I was lucky to be born with enough smarts that school came rather easily. Sure, I had to crack a book here and there, but I didn’t have to try too hard. And I sure didn’t have to cry to the teachers, get my dad to write notes, retake tests,
or
cheat.

The expanse of this library is laid out over two floors. Shelves upon shelves of thick books, holding so much information, and I hope, answers. I trail my fingers against the leather bindings of books in the poetry section. Names like Dante, Eliot, Frost, Shakespeare, Poe and Yeats jump out at me. A guilty pleasure I’m ashamed, almost, to admit. There’s just something about poetry that catches my attention. Maybe it’s how a few stanzas can turn an entire moment around, giving you something intense to think about.

I pluck Whitman from the shelf. It’s heavy, thick, the hard cover worn down, the binding creased and weathered. I crack it open to a random page. The paper is delicate and soft beneath my fingertips. I bring the book closer to my nose, inhaling the scent of its archaic prose. It’s comforting, and my eyes scan the words and read the lines.

After a few minutes, I close the book, slip it back onto the shelf and walk away. Poetry has its strong points, soothing words, and eloquent language. It’s easy to get lost in it.

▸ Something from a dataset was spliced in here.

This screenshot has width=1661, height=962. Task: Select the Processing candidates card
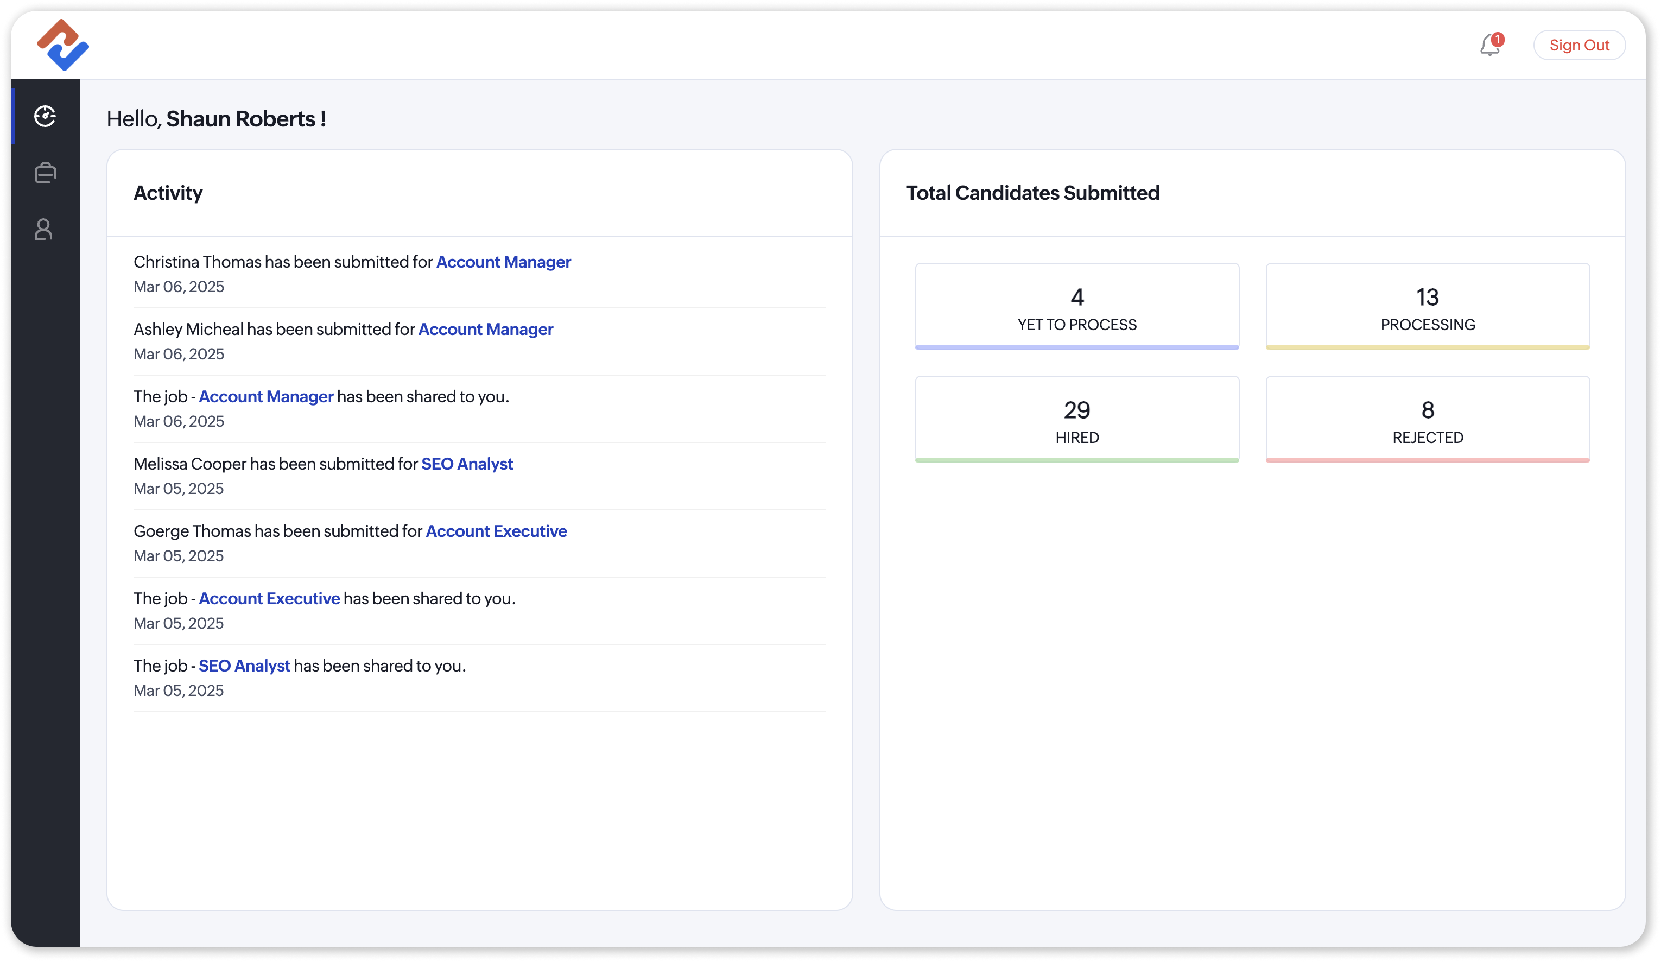tap(1427, 307)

But I must not forget why I’m here. The periodical section hopefully holds the answers.

That doesn’t stop me from reading the titles of the books I pass by, weaving in and out of the countless shelves. Like swinging on the swing or washing away my troubles in the shower, with each turn further and further into the tangle of shelves, my mind eases, clears.

I’m so lost in my own head that when I turn another corner I collide with something.

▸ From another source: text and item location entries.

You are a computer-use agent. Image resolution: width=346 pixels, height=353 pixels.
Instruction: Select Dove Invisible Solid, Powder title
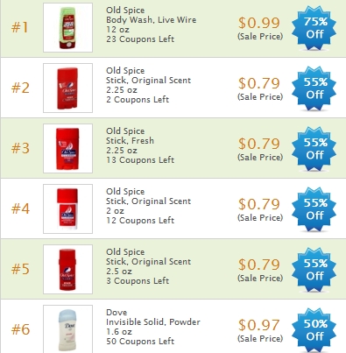(x=153, y=322)
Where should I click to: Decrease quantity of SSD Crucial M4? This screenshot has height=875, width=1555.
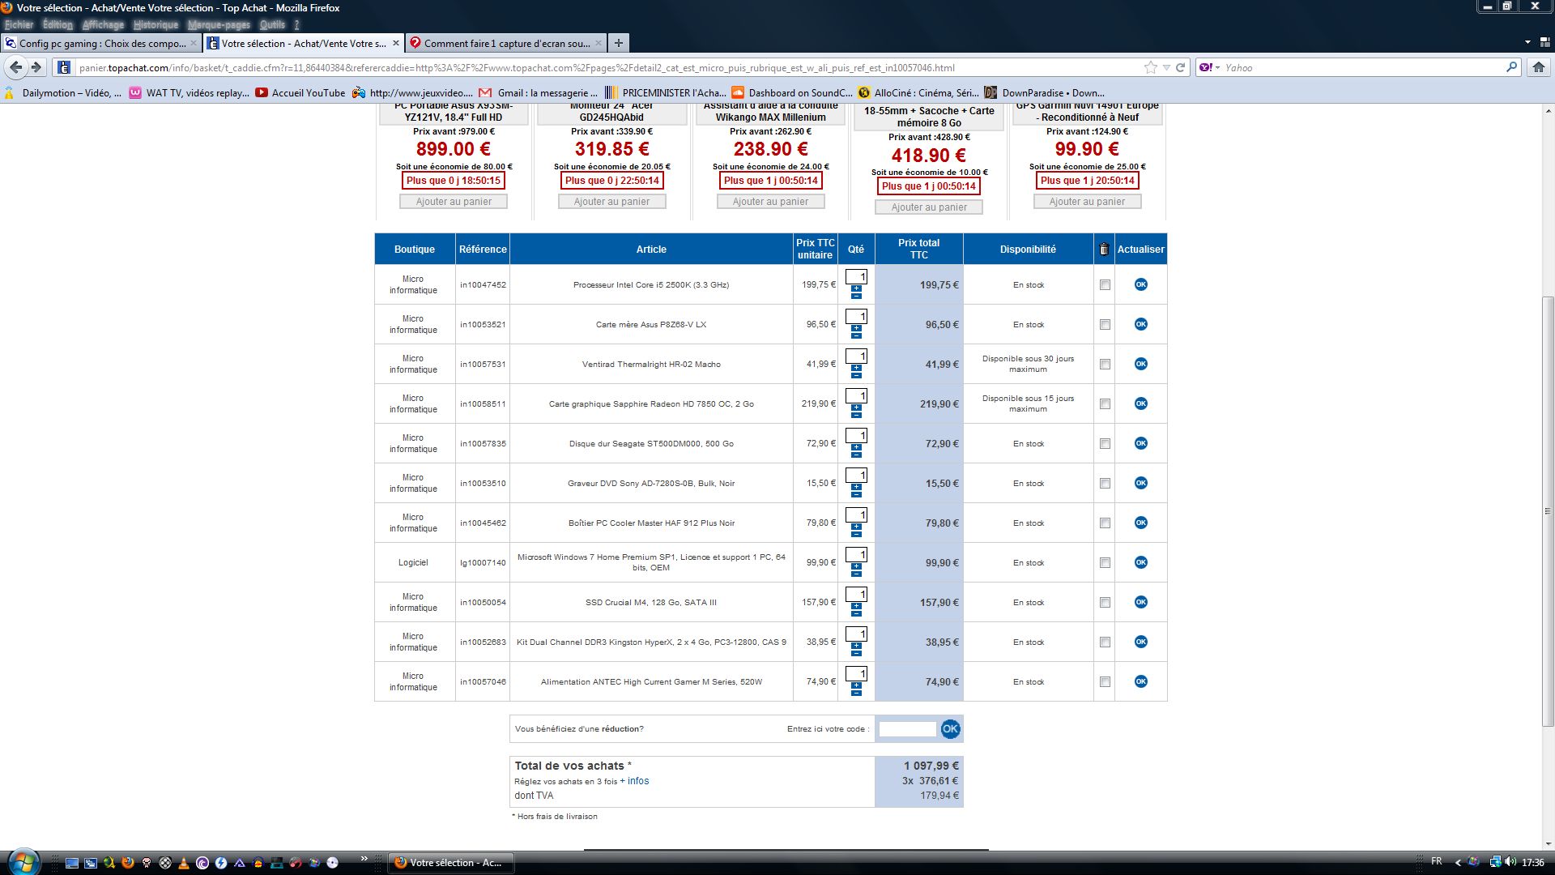pos(856,613)
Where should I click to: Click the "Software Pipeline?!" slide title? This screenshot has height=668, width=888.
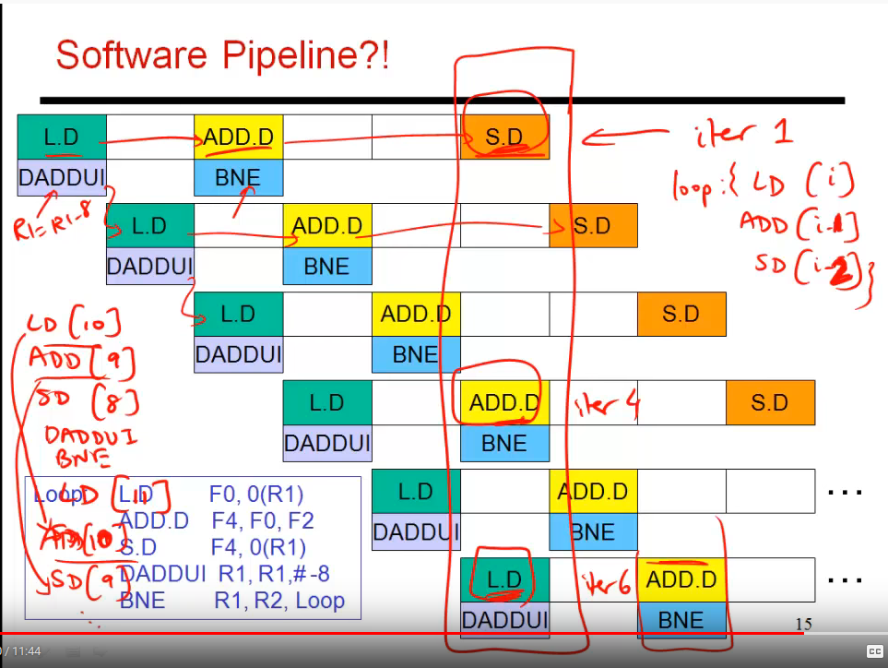222,55
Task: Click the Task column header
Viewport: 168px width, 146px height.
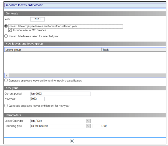Action: click(134, 50)
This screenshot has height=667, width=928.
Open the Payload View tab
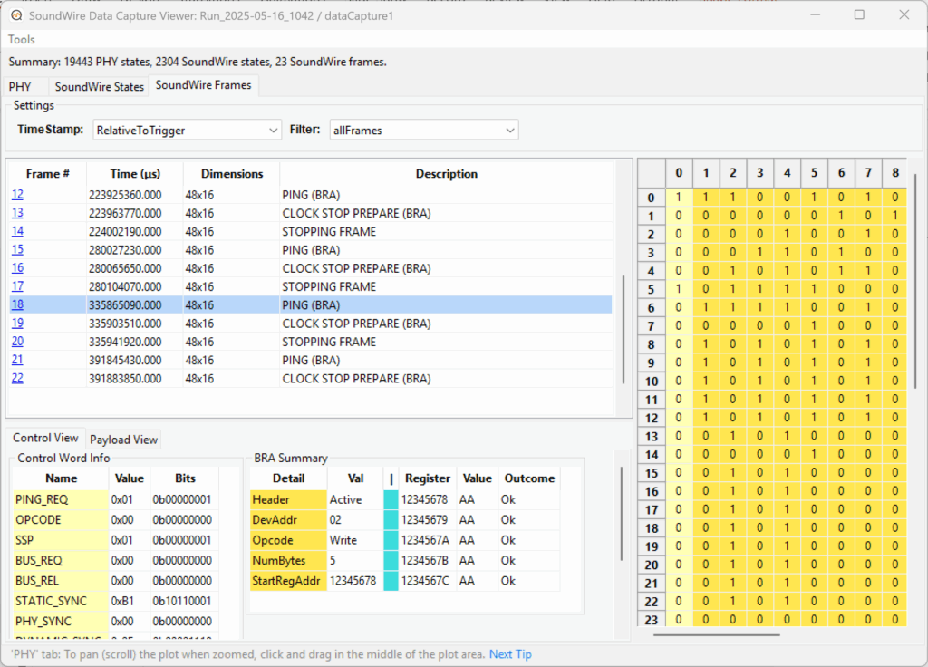coord(123,440)
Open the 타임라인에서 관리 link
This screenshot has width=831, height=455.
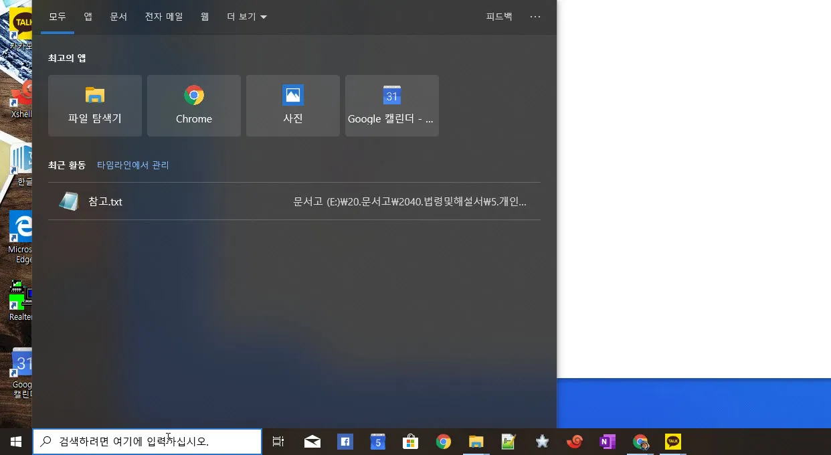[133, 165]
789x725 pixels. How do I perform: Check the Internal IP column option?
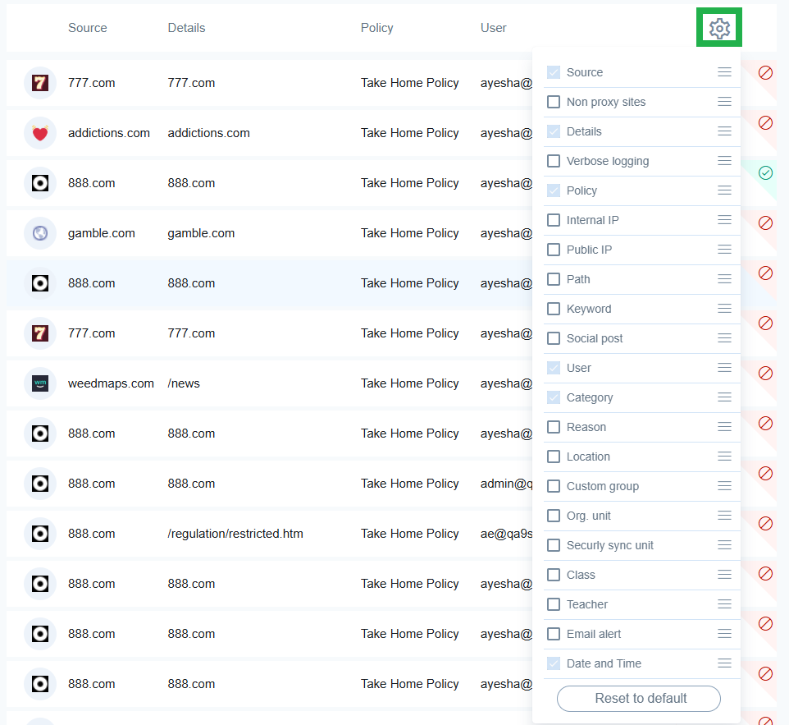553,220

I leap back a step, rubbing my head.

“Sorry?”

When the stars dissipate and my eyes readjust to their surroundings, I notice a tall boy standing before me. He’s gangly. The tip of his brown hair covered head nearly reaches the highest shelf of books.

“No, I’m sorry. I wasn’t watching where I was going,” I say as a scorching blush spreads over my cheeks.

“Well in that case, I’m not sorry.” He chuckles. “But apology accepted.” He rubs his right hand against his blue jeans and then extends it. “I’m Dawsyn.”

He has to be about my age. His tone, his slightly baggy jeans and graphic T-shirt fit in with what kids at my old school wore. I reach out. “I’m Alex,” I say, looking down at our now clasped hands. His skin is warm, and his grip is firm as he gives a tight squeeze before pulling back. Trying not to be obvious, I brush my own hand against my jeans.
Sweaty germs are the worst kind.

“Nice to meet you,” he says. He grabs a book from a small metal cart to his left, scans the binding, and then he places it on the shelf. “Can I help you find anything?”

I had turned down help from the librarian without much thought, but for some reason, I have no problem saying, “Uh, I’m looking for the periodicals?”

Dawsyn clucks his tongue as he pushes his cart forward a few feet. “Periodicals you say. You sure you don’t want some girly fiction novel?” He grabs another book from the cart, flips it over in his hands, sets it back down and then reaches for another.